Standing up for prog isn't as hard as it used to be. Later-vintage Genesis, Emerson, Lake & Palmer and Yes (apologies to the Professor of Pop) did make some of us defensive, did rightfully help ignite the punk backlash and does still provide my KPFA-mate Bonnie Simmons with fodder for giving me grief when I play Electric Light Orchestra on my radio show.
But such bands as Ghost, from Japan, Fern Knight, from Philadelphia, and Mushroom, from right here in the Bay Area, have freshened up the spacey and psychedelic qualities that drew us to early Pink Floyd, King Crimson and Soft Machine in the first place. 
And who's going make fun of Cluster? The seminal kraut rock band, formed as Kluster in 1970 by Dieter Moebius, Hans-Joachim Roedelius and Conrad Schnitzler, has maintained a certain insularity to ridicule over the past four decades. Part of it has to do with artistic integrity: the trio, with roots in Berlin's Zodiak Free Arts Lab, was much more an avant-garde experimental improvising unit than a pop band.

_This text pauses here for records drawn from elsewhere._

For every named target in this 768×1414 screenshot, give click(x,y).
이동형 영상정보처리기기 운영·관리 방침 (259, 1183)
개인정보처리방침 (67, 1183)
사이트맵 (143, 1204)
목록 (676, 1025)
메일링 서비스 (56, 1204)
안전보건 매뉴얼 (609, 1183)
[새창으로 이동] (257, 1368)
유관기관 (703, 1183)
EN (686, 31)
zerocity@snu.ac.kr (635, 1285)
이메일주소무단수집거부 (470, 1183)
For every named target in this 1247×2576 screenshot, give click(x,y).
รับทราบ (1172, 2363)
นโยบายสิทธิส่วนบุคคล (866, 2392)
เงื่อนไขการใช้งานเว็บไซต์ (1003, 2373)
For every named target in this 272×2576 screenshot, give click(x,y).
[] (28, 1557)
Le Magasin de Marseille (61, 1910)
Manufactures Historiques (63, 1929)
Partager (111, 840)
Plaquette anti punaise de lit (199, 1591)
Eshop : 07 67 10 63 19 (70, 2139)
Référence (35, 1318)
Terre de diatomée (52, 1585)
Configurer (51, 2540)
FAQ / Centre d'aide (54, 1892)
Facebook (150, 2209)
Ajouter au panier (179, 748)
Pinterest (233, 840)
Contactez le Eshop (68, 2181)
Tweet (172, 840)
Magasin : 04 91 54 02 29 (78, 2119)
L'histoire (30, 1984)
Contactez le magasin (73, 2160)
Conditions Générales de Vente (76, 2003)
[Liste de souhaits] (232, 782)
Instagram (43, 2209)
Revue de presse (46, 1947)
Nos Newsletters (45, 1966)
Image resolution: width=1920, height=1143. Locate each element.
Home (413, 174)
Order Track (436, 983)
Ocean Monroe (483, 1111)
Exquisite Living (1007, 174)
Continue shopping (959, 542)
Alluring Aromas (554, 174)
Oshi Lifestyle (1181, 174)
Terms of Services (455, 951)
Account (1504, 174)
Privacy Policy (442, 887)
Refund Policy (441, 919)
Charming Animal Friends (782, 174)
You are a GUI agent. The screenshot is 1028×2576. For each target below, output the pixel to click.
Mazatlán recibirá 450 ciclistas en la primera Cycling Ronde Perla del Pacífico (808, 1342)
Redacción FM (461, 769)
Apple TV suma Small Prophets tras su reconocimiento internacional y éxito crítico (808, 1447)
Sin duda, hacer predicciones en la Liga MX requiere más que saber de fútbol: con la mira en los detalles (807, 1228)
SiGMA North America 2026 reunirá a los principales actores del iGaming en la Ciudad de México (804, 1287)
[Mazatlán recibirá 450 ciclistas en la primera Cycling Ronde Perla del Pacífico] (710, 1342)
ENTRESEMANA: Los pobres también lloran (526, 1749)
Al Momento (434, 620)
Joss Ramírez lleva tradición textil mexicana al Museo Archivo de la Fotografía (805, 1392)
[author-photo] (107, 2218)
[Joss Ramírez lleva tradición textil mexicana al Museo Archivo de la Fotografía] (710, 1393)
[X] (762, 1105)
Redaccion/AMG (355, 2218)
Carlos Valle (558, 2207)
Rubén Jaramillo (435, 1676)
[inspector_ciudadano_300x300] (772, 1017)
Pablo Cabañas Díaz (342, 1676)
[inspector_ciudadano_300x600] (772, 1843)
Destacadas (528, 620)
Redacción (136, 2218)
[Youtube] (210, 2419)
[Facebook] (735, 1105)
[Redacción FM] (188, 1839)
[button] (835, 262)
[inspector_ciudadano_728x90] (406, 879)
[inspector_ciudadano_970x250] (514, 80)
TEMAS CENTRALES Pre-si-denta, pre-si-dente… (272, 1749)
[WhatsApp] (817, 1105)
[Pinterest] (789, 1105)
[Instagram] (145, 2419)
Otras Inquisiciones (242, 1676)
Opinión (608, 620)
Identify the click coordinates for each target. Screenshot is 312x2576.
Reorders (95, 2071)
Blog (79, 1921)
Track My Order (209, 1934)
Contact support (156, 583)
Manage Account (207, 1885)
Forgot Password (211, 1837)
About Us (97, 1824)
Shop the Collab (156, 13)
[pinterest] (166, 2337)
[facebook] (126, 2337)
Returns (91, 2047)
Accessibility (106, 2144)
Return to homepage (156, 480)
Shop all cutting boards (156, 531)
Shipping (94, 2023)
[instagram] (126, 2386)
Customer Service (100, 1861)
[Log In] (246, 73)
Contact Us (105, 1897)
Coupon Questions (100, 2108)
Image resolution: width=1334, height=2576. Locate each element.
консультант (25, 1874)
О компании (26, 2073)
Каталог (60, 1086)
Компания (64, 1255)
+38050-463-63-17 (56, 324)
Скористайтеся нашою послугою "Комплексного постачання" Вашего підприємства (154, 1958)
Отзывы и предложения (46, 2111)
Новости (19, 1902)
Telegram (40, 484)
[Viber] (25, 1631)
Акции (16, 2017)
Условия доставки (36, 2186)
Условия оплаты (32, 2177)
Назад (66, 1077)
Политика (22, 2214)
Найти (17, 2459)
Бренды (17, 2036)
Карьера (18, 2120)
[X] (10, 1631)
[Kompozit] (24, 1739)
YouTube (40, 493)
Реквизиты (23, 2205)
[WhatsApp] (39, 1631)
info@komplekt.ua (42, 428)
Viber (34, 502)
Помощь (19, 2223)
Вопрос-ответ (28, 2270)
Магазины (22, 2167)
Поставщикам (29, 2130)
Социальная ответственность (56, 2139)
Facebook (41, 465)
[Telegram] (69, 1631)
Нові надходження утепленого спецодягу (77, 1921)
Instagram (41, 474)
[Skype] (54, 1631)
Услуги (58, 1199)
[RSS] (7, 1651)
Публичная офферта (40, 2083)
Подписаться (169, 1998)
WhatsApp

Part of it has to do with the presumed corollary to integrity -- lack of commercial success.
Schnitzler left the band shortly after its founding, but Moebius and Roedelius have continued collaborating on and off since releasing the first two Cluster albums in 1971 and 1972. Although Cluster never became household name like Kraftwerk or Tangerine Dream, sessions with Neu!'s Michael Rother (as Harmonia) and Brian Eno, CD reissues of such classics as Zuckerzeit and Sowiesoso, and the recent appearance of a new live album, Berlin 07, have kept these avatars of space-rock and electronica on the radar of the Cluster cult.
Now the reunited Moebius and Roedelius are touring again and appear Sunday, May 25, at the Great American Music Hall in San Francisco, with Tussle, White Rainbow, guest DJs and free donuts. The show starts at 8 p.m.: Progheads, stand up and be counted.